[Records drawn from a dataset]
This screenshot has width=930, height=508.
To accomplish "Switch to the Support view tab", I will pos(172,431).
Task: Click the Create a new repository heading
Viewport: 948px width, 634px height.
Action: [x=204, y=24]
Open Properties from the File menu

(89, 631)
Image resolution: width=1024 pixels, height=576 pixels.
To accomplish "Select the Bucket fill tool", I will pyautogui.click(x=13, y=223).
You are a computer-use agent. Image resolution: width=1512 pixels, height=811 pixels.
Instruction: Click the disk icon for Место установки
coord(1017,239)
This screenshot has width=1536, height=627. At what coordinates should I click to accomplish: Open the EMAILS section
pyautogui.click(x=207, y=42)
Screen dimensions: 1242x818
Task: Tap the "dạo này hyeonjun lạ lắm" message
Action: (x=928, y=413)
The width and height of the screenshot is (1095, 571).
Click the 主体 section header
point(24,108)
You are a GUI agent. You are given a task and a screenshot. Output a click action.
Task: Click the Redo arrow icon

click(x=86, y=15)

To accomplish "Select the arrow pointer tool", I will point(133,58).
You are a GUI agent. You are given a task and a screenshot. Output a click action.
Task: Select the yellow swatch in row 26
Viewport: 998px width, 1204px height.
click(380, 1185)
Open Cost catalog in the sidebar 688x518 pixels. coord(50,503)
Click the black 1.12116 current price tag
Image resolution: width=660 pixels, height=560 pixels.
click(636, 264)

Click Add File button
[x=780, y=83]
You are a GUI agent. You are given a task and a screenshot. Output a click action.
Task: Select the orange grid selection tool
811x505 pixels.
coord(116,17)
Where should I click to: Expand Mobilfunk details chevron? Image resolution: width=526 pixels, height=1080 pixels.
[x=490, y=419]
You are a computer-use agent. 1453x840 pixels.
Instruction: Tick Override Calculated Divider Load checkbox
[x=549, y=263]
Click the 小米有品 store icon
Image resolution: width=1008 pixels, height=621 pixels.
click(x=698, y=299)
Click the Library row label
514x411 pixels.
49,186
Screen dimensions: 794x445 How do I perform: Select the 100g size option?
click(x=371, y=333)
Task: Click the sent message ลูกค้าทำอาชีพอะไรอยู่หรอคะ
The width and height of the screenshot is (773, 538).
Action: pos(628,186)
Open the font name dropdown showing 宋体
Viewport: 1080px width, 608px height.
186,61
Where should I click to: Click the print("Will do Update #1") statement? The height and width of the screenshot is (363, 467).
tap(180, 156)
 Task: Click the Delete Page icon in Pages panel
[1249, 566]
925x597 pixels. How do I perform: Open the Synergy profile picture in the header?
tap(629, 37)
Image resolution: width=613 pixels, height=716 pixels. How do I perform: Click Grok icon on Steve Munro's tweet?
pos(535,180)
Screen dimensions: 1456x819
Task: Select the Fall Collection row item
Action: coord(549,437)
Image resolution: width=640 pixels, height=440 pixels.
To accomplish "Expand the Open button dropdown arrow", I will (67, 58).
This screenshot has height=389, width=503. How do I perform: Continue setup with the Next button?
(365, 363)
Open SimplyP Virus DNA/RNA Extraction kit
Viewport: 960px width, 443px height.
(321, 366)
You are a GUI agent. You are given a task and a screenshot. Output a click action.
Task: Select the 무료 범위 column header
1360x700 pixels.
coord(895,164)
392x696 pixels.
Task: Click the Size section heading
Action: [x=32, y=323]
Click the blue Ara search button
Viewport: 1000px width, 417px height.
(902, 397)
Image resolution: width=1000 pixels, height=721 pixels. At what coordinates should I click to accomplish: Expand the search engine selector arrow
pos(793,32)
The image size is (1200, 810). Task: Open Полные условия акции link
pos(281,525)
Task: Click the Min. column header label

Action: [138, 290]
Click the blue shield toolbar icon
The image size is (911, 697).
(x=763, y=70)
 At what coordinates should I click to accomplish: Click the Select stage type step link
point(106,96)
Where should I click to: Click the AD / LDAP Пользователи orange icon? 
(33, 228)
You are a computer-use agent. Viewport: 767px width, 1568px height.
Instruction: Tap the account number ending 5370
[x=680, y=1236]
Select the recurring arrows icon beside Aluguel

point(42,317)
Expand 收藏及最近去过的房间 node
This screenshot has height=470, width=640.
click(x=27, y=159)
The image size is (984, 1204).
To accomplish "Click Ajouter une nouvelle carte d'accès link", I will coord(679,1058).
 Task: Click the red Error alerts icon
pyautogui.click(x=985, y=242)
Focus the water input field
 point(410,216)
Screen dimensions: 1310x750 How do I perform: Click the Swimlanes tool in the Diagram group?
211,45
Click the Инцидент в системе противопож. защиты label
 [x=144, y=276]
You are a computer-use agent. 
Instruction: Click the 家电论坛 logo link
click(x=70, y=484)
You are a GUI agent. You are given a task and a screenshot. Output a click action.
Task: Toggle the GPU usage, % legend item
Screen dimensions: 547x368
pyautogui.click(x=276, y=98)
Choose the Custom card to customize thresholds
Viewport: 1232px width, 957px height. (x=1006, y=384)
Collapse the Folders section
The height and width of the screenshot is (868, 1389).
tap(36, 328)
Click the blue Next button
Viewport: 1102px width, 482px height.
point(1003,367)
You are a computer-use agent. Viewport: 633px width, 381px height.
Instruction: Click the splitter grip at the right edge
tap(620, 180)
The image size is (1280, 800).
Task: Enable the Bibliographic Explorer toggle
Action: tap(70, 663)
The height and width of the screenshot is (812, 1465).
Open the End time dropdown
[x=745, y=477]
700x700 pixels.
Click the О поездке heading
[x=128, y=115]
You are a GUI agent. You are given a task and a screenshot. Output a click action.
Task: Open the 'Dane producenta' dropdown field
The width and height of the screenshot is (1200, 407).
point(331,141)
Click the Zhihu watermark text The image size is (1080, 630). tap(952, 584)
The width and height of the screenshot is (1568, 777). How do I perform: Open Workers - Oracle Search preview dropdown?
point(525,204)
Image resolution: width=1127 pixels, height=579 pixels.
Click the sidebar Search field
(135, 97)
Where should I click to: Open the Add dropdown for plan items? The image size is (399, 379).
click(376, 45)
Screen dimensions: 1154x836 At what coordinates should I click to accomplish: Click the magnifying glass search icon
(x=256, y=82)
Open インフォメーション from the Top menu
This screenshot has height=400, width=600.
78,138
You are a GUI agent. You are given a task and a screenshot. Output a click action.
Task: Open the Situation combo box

__About this task__: Could you please repeat the data exactly as given?

__Exercise solution__:
This screenshot has width=930, height=508.
To accomplish "Switch to the Support view tab", I will pos(172,431).
Task: Click the Create a new repository heading
Viewport: 948px width, 634px height.
Action: [x=204, y=24]
Open Properties from the File menu

(89, 631)
Image resolution: width=1024 pixels, height=576 pixels.
To accomplish "Select the Bucket fill tool", I will pyautogui.click(x=13, y=223).
You are a computer-use agent. Image resolution: width=1512 pixels, height=811 pixels.
Instruction: Click the disk icon for Место установки
coord(1017,239)
This screenshot has width=1536, height=627. At what coordinates should I click to accomplish: Open the EMAILS section
pyautogui.click(x=207, y=42)
Screen dimensions: 1242x818
Task: Tap the "dạo này hyeonjun lạ lắm" message
Action: (x=928, y=413)
The width and height of the screenshot is (1095, 571).
Click the 主体 section header
point(24,108)
You are a GUI agent. You are given a task and a screenshot. Output a click action.
Task: Click the Redo arrow icon

click(x=86, y=15)

To accomplish "Select the arrow pointer tool", I will point(133,58).
You are a GUI agent. You are given a task and a screenshot. Output a click action.
Task: Select the yellow swatch in row 26
Viewport: 998px width, 1204px height.
click(380, 1185)
Open Cost catalog in the sidebar 688x518 pixels. coord(50,503)
Click the black 1.12116 current price tag
Image resolution: width=660 pixels, height=560 pixels.
click(636, 264)

Click Add File button
[x=780, y=83]
You are a GUI agent. You are given a task and a screenshot. Output a click action.
Task: Select the orange grid selection tool
811x505 pixels.
coord(116,17)
Where should I click to: Expand Mobilfunk details chevron? Image resolution: width=526 pixels, height=1080 pixels.
[x=490, y=419]
You are a computer-use agent. 1453x840 pixels.
Instruction: Tick Override Calculated Divider Load checkbox
[x=549, y=263]
Click the 小米有品 store icon
Image resolution: width=1008 pixels, height=621 pixels.
click(x=698, y=299)
Click the Library row label
514x411 pixels.
49,186
Screen dimensions: 794x445 How do I perform: Select the 100g size option?
click(x=371, y=333)
Task: Click the sent message ลูกค้าทำอาชีพอะไรอยู่หรอคะ
The width and height of the screenshot is (773, 538).
Action: pos(628,186)
Open the font name dropdown showing 宋体
Viewport: 1080px width, 608px height.
186,61
Where should I click to: Click the print("Will do Update #1") statement? The height and width of the screenshot is (363, 467).
tap(180, 156)
 Task: Click the Delete Page icon in Pages panel
[1249, 566]
925x597 pixels. How do I perform: Open the Synergy profile picture in the header?
tap(629, 37)
Image resolution: width=613 pixels, height=716 pixels. How do I perform: Click Grok icon on Steve Munro's tweet?
pos(535,180)
Screen dimensions: 1456x819
Task: Select the Fall Collection row item
Action: coord(549,437)
Image resolution: width=640 pixels, height=440 pixels.
To accomplish "Expand the Open button dropdown arrow", I will (67, 58).
This screenshot has height=389, width=503. How do I perform: Continue setup with the Next button?
(365, 363)
Open SimplyP Virus DNA/RNA Extraction kit
Viewport: 960px width, 443px height.
(321, 366)
You are a GUI agent. You are given a task and a screenshot. Output a click action.
Task: Select the 무료 범위 column header
1360x700 pixels.
coord(895,164)
392x696 pixels.
Task: Click the Size section heading
Action: [x=32, y=323]
Click the blue Ara search button
Viewport: 1000px width, 417px height.
(902, 397)
Image resolution: width=1000 pixels, height=721 pixels. At what coordinates should I click to accomplish: Expand the search engine selector arrow
pos(793,32)
The image size is (1200, 810). Task: Open Полные условия акции link
pos(281,525)
Task: Click the Min. column header label

Action: [138, 290]
Click the blue shield toolbar icon
The image size is (911, 697).
(x=763, y=70)
 At what coordinates should I click to accomplish: Click the Select stage type step link
point(106,96)
Where should I click to: Click the AD / LDAP Пользователи orange icon? 
(33, 228)
You are a computer-use agent. Viewport: 767px width, 1568px height.
Instruction: Tap the account number ending 5370
[x=680, y=1236]
Select the recurring arrows icon beside Aluguel

point(42,317)
Expand 收藏及最近去过的房间 node
This screenshot has height=470, width=640.
click(x=27, y=159)
The image size is (984, 1204).
To accomplish "Click Ajouter une nouvelle carte d'accès link", I will coord(679,1058).
 Task: Click the red Error alerts icon
pyautogui.click(x=985, y=242)
Focus the water input field
 point(410,216)
Screen dimensions: 1310x750 How do I perform: Click the Swimlanes tool in the Diagram group?
211,45
Click the Инцидент в системе противопож. защиты label
 [x=144, y=276]
You are a computer-use agent. 
Instruction: Click the 家电论坛 logo link
click(x=70, y=484)
You are a GUI agent. You are given a task and a screenshot. Output a click action.
Task: Toggle the GPU usage, % legend item
Screen dimensions: 547x368
pyautogui.click(x=276, y=98)
Choose the Custom card to customize thresholds
Viewport: 1232px width, 957px height. (x=1006, y=384)
Collapse the Folders section
The height and width of the screenshot is (868, 1389).
tap(36, 328)
Click the blue Next button
Viewport: 1102px width, 482px height.
point(1003,367)
You are a computer-use agent. Viewport: 633px width, 381px height.
Instruction: Click the splitter grip at the right edge
tap(620, 180)
The image size is (1280, 800).
Task: Enable the Bibliographic Explorer toggle
Action: tap(70, 663)
The height and width of the screenshot is (812, 1465).
Open the End time dropdown
[x=745, y=477]
700x700 pixels.
Click the О поездке heading
[x=128, y=115]
You are a GUI agent. You are given a task and a screenshot. Output a click action.
Task: Open the 'Dane producenta' dropdown field
The width and height of the screenshot is (1200, 407).
point(331,141)
Click the Zhihu watermark text The image size is (1080, 630). tap(952, 584)
The width and height of the screenshot is (1568, 777). How do I perform: Open Workers - Oracle Search preview dropdown?
point(525,204)
Image resolution: width=1127 pixels, height=579 pixels.
Click the sidebar Search field
(135, 97)
Where should I click to: Open the Add dropdown for plan items? The image size is (399, 379).
click(376, 45)
Screen dimensions: 1154x836 At what coordinates should I click to accomplish: Click the magnifying glass search icon
(x=256, y=82)
Open インフォメーション from the Top menu
This screenshot has height=400, width=600.
78,138
You are a GUI agent. You are given a task and a screenshot. Output a click action.
Task: Open the Situation combo box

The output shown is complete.